Uric acid (UA) is uniquely maintained at high concentration in higher primates. Contrastingly, hyperuricemia (HU) is a risk factor for gout and associates with diverse diseases, including NAFLD, while its mechanism remains unclear. In this study, we aim to explain UA effect based on the hypothesis that UA-binding proteins function as UA sensors and regulate various physiological processes.

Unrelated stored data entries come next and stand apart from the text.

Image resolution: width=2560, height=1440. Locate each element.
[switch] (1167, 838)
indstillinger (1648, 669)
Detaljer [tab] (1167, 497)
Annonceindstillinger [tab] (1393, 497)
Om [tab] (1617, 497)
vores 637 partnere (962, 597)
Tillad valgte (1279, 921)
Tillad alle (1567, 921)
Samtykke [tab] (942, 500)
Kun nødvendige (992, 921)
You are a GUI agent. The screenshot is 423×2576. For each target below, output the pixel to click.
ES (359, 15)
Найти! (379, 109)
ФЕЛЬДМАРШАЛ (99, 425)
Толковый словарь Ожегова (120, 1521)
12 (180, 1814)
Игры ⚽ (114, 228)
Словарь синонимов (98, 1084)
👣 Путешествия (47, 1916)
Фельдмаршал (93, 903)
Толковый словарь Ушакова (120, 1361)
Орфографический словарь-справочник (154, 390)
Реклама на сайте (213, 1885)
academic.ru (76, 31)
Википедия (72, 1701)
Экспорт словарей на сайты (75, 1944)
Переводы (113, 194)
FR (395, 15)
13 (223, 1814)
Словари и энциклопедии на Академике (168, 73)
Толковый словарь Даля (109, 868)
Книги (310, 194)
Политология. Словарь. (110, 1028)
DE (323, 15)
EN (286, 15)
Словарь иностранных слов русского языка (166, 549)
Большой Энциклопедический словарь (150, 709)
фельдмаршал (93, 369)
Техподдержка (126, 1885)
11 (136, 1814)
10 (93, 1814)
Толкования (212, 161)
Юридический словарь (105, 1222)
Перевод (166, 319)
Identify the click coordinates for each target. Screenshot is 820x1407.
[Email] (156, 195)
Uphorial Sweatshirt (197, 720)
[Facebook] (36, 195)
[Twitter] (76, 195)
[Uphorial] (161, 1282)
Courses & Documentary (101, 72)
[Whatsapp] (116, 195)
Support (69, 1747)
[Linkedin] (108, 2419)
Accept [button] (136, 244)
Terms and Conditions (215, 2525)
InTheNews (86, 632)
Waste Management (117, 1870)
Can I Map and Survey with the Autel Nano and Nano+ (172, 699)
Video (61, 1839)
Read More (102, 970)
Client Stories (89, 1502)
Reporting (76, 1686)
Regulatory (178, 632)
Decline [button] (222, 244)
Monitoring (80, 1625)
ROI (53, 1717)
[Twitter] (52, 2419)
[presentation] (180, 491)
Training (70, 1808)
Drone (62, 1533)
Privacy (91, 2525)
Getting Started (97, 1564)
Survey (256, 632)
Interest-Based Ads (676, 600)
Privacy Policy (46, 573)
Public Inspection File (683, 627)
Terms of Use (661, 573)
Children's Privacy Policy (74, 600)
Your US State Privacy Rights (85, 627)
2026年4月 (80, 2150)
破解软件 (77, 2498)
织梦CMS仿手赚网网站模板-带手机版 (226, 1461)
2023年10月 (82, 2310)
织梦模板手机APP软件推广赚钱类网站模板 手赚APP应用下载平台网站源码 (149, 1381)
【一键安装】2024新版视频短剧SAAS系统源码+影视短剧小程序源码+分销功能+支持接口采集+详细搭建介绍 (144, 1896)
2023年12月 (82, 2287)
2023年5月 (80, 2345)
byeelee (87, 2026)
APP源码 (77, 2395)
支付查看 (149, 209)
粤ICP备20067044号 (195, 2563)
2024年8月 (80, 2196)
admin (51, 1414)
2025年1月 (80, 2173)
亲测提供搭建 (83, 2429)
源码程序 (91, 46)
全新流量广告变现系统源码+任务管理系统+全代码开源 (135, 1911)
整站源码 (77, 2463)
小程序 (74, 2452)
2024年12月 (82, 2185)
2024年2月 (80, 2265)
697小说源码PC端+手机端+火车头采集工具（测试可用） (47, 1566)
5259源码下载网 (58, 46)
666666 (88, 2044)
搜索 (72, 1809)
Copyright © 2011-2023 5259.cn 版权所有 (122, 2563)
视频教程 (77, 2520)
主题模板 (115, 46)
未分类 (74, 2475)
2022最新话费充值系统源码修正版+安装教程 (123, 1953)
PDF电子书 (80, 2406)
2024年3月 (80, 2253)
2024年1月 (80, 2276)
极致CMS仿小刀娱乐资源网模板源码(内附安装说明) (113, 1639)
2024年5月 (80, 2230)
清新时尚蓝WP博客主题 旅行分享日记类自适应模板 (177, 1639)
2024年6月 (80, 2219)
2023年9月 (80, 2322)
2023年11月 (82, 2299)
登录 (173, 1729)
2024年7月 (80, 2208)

To find UA sensors, pull-down assay using UA-binding beads and cell homogenate was carried out and 6 proteins were found as UA binding proteins. Specific binding of UA to these proteins was confirmed by binding assay to in vitro synthesized proteins, including NDFIP1. Meanwhile, we performed a proteomic analysis of human primary hepatocytes treated with and without UA, followed by an enrichment analysis which showed NAFLD is one of the remarkable diseases. When NDFIP1 was knocked down in HepG2 cells, an increase of fat accumulation by UA exposure was attenuated, suggesting NDFIP1 plays a role in the HU-induced NAFLD. Additionally, the proteomic analysis also showed UA exposure stabilized PTEN, whose ubiquitination is promoted by NDFIP1. Furthermore, a decrease in PTEN ubiquitination and an increase in the protein level were observed after UA exposure. Since the change of PTEN expression is reported to promote insulin resistance that induces NAFLD, binding of UA to NDFIP1 is a possible mechanism of HU-induced NAFLD.
In conclusion, NDFIP1 was found as UA binding protein and was suggested as a UA sensor that regulates HU-induced NAFLD by modulating PTEN.